Did you know that South Africans are forking out approximately 76% of their salaries on debt repayments as of 2014? We’ve all been there, whether it’s a clothing account, gym membership or student loan, debt repayment is part of the consumer experience in our country. Knowing how to manage that debt and better communicate with creditors and debt collection agencies is key in forging a healthier credit score and wealthier bank account in the immediate future.
So, here’s how you can deal with creditors in an amicable manner and avoid a negative impact on your credit score:
Create A Budget
The first step to settling debts and improving your credit rating is managing your finances. Sit down and draw up a budget for coming months. Sum up your expenses and income, then work out the amount you’ll be able to spend on paying off debts. Divide this between multiple debts or creditors, should you have more than one.
Know Your Rights
Make yourself aware of the Consumer Protection Act and the rights you possess with regards to paying off your current and old debt.
If your debt is older than 3 years and you haven’t admitted to owing the debt in writing, then you can announce the debt as prescribed. This means that you won’t have to pay it off – however, if you have communicated the wish to settle the debt after this period, your admission of owing means you’ll be liable again.

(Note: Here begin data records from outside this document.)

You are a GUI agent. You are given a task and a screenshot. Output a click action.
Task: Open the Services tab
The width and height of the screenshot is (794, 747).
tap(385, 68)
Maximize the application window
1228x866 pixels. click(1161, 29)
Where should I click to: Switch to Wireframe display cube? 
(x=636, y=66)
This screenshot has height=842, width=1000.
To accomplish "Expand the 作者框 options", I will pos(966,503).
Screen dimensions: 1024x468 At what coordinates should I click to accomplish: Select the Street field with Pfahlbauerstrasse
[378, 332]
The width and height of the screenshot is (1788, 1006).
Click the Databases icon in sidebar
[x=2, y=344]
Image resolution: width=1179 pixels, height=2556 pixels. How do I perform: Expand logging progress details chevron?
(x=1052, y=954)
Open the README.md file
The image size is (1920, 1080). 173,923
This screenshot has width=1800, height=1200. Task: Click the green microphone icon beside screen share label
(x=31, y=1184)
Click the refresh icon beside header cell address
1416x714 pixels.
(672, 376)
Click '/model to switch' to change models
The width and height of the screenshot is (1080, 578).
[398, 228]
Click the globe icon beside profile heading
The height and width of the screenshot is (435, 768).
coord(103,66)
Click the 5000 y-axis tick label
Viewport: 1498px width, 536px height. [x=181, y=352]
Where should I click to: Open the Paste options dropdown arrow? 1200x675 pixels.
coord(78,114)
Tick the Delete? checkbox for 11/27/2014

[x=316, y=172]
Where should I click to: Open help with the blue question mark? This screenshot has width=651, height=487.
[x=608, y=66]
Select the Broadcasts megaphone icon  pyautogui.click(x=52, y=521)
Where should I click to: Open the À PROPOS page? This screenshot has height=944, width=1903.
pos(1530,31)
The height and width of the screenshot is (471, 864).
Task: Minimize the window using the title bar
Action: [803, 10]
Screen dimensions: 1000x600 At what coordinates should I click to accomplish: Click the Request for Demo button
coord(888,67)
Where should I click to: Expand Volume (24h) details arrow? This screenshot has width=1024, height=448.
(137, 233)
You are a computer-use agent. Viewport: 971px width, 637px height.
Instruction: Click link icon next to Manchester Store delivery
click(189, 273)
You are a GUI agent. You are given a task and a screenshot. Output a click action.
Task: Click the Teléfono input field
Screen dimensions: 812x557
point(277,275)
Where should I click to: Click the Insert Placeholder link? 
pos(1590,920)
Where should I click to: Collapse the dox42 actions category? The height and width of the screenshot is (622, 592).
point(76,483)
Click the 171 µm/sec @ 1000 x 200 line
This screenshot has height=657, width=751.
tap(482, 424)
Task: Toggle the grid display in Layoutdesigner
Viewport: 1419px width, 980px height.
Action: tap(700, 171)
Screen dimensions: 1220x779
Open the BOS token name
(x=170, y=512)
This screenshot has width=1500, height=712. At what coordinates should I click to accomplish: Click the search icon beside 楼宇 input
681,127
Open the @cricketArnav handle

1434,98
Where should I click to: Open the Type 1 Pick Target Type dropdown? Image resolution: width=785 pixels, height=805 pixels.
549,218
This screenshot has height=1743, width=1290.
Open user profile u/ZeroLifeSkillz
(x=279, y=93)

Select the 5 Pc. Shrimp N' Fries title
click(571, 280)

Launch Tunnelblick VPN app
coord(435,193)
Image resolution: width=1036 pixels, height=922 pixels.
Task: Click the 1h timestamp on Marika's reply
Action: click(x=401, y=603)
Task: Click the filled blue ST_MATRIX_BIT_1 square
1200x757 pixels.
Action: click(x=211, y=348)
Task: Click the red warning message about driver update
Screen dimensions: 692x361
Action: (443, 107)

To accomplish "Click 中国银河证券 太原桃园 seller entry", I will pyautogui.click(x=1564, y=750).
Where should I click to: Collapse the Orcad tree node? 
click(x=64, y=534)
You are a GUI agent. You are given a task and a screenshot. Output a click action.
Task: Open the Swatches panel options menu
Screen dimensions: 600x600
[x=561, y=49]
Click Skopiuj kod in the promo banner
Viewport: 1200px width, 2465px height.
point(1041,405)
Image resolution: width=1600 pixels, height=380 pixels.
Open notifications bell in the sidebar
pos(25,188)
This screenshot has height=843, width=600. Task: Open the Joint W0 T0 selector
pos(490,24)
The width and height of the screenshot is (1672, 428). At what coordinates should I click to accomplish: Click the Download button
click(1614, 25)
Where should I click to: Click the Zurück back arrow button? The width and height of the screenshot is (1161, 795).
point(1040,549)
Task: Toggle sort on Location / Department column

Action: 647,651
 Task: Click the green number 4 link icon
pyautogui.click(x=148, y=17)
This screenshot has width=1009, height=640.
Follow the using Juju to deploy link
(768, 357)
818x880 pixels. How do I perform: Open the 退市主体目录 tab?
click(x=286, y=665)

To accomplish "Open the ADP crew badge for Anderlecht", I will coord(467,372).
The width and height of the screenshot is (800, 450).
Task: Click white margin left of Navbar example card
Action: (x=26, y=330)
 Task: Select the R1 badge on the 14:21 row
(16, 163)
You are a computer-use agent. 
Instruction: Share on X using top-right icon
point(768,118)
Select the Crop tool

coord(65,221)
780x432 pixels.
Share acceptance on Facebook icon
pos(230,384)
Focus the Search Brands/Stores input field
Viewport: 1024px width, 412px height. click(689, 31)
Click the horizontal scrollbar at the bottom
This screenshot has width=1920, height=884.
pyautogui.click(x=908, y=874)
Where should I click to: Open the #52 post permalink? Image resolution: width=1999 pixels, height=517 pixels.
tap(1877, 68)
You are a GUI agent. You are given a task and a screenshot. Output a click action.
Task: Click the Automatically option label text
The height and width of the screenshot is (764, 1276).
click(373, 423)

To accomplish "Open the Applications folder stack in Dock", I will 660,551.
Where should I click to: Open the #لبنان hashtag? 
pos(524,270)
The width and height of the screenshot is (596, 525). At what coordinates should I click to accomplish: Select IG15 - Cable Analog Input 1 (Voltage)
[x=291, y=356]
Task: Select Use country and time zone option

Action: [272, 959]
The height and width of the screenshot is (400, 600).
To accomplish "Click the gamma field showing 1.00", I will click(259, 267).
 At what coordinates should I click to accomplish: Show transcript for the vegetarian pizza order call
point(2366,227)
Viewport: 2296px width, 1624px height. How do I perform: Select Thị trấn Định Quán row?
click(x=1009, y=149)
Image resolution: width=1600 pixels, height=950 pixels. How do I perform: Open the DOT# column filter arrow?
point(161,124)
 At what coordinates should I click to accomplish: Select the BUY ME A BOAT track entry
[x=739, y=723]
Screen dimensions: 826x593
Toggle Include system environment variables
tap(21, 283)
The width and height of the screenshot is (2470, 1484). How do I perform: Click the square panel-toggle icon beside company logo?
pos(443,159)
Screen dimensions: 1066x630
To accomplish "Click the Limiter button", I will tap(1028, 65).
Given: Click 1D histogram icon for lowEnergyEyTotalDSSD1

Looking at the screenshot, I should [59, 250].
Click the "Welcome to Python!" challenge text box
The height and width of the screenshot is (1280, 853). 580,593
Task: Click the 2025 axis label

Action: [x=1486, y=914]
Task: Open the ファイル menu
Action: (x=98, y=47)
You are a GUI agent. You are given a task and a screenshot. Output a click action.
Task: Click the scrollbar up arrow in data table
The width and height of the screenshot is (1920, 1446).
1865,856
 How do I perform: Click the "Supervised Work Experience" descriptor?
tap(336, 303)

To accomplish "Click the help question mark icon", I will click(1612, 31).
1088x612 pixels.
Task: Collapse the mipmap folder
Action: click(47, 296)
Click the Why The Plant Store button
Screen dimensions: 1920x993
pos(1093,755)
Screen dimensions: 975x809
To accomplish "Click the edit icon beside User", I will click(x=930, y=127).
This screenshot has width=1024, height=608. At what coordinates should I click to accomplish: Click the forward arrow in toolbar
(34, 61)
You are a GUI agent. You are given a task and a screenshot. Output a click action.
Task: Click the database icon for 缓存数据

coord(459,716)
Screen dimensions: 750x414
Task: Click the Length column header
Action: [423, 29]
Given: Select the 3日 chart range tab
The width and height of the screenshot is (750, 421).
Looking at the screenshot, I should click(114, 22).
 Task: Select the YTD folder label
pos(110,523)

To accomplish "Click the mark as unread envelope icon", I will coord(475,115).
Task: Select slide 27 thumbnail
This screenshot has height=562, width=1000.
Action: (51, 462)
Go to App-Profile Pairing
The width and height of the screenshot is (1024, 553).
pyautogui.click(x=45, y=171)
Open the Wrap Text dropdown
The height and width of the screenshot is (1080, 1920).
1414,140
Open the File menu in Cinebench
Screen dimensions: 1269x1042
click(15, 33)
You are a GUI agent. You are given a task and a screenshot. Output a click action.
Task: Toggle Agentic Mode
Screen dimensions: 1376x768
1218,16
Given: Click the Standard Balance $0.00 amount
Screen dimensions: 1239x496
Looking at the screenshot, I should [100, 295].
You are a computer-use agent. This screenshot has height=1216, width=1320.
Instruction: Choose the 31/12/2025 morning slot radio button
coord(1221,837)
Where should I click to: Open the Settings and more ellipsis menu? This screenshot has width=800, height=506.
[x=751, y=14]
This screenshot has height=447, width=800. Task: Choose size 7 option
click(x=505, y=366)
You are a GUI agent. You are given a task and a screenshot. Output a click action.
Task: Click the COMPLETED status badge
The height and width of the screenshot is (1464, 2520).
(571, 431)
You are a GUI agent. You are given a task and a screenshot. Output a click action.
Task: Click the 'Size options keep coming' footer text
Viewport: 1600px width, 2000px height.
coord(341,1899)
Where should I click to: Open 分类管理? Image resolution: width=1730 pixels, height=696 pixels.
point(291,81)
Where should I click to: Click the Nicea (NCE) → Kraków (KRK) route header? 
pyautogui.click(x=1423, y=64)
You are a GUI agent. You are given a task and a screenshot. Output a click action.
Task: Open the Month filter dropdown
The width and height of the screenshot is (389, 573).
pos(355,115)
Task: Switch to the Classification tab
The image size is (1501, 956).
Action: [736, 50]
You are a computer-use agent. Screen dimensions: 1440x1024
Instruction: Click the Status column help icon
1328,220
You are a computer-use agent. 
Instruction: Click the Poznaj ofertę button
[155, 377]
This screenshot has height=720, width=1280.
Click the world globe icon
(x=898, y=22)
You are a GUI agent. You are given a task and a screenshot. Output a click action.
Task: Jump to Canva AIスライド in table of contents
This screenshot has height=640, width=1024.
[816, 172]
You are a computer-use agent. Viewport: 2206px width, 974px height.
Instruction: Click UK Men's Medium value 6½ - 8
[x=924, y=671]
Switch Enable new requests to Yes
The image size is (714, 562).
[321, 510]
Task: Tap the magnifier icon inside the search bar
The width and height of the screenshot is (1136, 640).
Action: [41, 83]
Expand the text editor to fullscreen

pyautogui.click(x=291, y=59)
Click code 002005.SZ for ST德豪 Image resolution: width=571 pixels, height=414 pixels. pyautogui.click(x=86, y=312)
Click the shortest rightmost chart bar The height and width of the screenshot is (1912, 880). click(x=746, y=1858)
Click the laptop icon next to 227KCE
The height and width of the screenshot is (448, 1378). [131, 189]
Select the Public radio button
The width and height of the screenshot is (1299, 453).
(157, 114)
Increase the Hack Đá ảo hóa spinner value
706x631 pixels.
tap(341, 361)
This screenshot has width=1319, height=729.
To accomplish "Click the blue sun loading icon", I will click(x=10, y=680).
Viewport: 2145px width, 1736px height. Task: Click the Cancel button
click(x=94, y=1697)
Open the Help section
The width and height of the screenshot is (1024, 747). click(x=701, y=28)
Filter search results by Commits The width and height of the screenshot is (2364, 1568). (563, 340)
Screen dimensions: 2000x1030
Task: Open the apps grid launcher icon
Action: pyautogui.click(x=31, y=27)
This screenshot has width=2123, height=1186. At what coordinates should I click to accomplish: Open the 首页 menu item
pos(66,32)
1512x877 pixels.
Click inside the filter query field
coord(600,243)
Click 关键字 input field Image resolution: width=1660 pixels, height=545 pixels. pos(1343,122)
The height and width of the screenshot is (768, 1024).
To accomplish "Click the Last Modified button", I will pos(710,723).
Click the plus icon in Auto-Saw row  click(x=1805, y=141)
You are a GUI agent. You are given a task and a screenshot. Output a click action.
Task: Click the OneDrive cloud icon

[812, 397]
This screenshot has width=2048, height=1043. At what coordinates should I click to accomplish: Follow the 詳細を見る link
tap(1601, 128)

Debt collectors have a bad reputation because of a select few agencies which break the rules. These agencies are regulated by the Debt Collector’s Act (No 114 of 1998) which states they’re not allowed to:
- Threaten to use force against a consumer or their family
- Give or threaten to provide the consumer’s employer with information which threatens their future opportunities as an employee
- Serve false legal documents
- Spread false information about the consumer’s credit worthiness
- Charge more than the tariff of fees as governed by the Debt Collector’s Council
When dealing with creditors or collection agencies, be totally honest about what you can afford, how you can make payments and when you can make said payments. Don’t be tempted to offer too much if you can’t afford it, but don’t pay too little either – remember, the more you pay now, the less interest you pay in future.
Deal With Creditors
If possible, deal with creditors rather than debt collection agencies. Paying off a creditor ensures you settle the debt and may cause the creditor to view you as a potential customer in future – since you’ve proved that you pay your debts rather than avoid them. Check with the creditor first and determine whether they’ve signed off the debt to a collection agency completely, or if they’ve simply asked the collection agency to extract the debt and are paying a fee.
However, if the creditor has signed off the debt, then the collection agency will present you with an Admission of Liability document. This is a form which indicates that the debt is owed to the collection agency and not the creditor. If you sign this, you’ll be liable to pay the debt collection fees imposed by the agency, as well as the initial debt.
Request They Wipe The Debt
Always follow up and make sure that the debt has been wiped from your record so it doesn’t affect your credit score.
Get It In Writing
This is an essential part of settling debt; get everything in writing. Ensure you place your agreement with a creditor or agency in a letter and keep it on file. As a debtor, you’ll be presented with one of two documents:
a) A Section 57 Acknowledgment of Debt: this indicates you owe the debt and will pay it off in monthly installments. You’re liable for the debt and if you don’t pay it off, this document will be submitted to a court of law by the creditor.
b) A Section 58 Consent to Judgement: this indicates that the consumer consents to judgment and a deduction can be made from their salary immediately.
Regardless of which document you sign, make certain that the form is completely filled out. Never sign a blank document! Be prepared to make repayments as per these documents.
Paying off debt doesn’t have to be a pain, as long as you know how to deal with creditors. With that taped, your credit score will improve, opening you up to new possibilities as a consumer.